Hello!
This is an update blog for my cancer treatment in the past one month. As you can imagine, I haven’t been doing physically as well as I was in the early part of my treatment. Otherwise, I would have blogged way more often! In this blog I will go through the progress I have made addressing the disease, the different side-effects I have encountered (and which have debilitated me), and my condition today.
I got diagnosed on 14 April, and it has been nearly 2 and a 1/2 months into my treatment. In the first month of chemotherapy, I had a decent amount of energy and all of my previous entries are from that time. The second month was a difficult and dark period. I have managed to go past that period and recover some of my earlier energy in the last couple of weeks. Strangely enough, that difficult second month brought news of the complete remission of my cancer in the body and bone marrow. The cancer can no longer be detected in the brain, central nervous system and bloodstream. In the bone marrow, it has shrunk such that it cannot be detected by flow cytometry and doctors need more advanced instruments (genetic sequencing) to be able to find and measure the cancer.
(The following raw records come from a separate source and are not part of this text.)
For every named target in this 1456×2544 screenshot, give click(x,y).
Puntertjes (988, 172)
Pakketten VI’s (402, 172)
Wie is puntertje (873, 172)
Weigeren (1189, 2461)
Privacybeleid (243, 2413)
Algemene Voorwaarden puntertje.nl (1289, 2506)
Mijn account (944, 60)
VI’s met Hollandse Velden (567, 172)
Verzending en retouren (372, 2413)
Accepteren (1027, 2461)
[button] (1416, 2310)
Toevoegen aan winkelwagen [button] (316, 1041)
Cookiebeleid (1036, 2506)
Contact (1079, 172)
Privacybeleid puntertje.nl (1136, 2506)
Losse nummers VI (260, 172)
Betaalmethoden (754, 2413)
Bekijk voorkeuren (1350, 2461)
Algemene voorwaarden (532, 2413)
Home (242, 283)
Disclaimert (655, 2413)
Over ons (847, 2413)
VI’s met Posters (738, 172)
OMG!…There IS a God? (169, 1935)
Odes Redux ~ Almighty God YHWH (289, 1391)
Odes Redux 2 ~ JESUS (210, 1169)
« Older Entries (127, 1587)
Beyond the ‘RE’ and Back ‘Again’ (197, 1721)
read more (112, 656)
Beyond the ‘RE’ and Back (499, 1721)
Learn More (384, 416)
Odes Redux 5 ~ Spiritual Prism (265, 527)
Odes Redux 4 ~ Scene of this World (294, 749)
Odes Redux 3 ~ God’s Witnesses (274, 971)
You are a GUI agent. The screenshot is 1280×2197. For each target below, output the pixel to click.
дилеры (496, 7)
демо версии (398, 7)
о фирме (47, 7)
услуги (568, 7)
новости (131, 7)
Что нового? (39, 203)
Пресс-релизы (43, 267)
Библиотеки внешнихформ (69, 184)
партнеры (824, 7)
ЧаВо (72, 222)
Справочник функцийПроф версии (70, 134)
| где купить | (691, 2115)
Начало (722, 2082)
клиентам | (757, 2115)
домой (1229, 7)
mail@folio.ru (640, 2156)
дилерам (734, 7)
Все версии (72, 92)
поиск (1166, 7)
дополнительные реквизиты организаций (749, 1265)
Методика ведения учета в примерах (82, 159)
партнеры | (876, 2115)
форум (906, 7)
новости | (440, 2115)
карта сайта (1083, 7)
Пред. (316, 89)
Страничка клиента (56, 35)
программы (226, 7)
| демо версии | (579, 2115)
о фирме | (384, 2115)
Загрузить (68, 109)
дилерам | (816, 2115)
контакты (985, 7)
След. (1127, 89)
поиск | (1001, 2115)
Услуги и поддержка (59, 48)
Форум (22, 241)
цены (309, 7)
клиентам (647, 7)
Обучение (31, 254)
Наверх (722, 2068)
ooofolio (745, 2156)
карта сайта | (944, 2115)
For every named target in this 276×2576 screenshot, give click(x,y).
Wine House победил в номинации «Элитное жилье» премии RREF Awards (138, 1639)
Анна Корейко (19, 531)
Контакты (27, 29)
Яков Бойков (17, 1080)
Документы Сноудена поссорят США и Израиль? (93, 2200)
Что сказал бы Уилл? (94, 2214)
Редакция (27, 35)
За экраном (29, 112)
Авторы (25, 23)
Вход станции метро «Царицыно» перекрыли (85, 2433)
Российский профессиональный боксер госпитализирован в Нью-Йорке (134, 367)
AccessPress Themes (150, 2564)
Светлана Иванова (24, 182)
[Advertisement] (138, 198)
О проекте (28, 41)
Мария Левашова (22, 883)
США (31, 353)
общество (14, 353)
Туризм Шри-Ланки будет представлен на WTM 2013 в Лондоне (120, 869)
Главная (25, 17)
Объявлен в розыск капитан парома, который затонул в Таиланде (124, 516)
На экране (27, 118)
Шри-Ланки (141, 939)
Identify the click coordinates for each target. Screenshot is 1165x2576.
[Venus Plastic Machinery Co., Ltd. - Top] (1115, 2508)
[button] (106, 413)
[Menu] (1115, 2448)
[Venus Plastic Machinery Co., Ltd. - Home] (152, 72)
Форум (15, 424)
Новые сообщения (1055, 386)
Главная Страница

Many patients, perhaps even the majority, that reach such a point are gifted with more than a decade of productive life thereafter. Assuming I am part of this lucky cohort, I will be able to make something positive from this experience. Life often poetically delivers the good and the bad news juxtaposed with each other. While me and my family were receiving this good news pertaining to my cancer, we were grappling with a few major effects of chemotherapy.
First and foremost, I faced an episode of Delirium between 26 and 28 May. It is hard to express what I went through during the delirium. My mind was seeing and believing things un-anchored to reality. I had to be rushed to hospital, lost 4 kg of weight during the episode, and was also unable to walk those couple of days. I bounced back from this episode due to efforts of doctors, immediate family, and my friend Dr. Pranav. This episode was likely triggered due to a mix of sleep deprivation, anxiety about the development of side-effects from chemotherapy and the effects of the chemotherapy itself.
One early and long-lasting (few months) side-effect of chemotherapy I encounter is peripheral neuropathy. I feel that my hands and feet have become less sensitive. It often feels that the blood flow to these organs is lower than usual (whereas in reality everything is fine). Peripheral neuropathy stems from the damage some chemotherapy agents, like Vincristine, do to the motor neurons in the body. Exercising affected organs helps alleviate some of the symptoms, and my exercise regime does improve my symptoms in the feet. I haven’t yet found a good regimen to improve the neuropathy in my hands.
Muscle wasting and strength loss has been a constant companion. From the start of chemotherapy, I lost 12 kg at peak, and am currently 5 kg lighter. I regained most of the weight loss, and some of the strength loss, thanks to the nutrition and strength building efforts from my close family. Chemotherapy sessions have, multiple times, left me bedridden. During these more acute days of chemo, I sleep 15 hours a day and am able to keep up with only the bare minimum. There are also issues such as haemorrhoids, internal bleeding, headaches, loss of appetite and general malaise. Finally, one of the recent rounds of chemo may have mildly damaged my kidney function, and I will need special care to recover normal functioning in the next one month.
Through all the above, I have kept a positive attitude. I am learning to address these challenges. Over time (several months or a year), my body will be back to an energetic state. Already, I walk 2 km everyday, do sukshma yoga and breathing exercises. I am also able to participate in social life around me, and have started keeping up with friends again. I feel confident, and am truly grateful that I am in complete remission.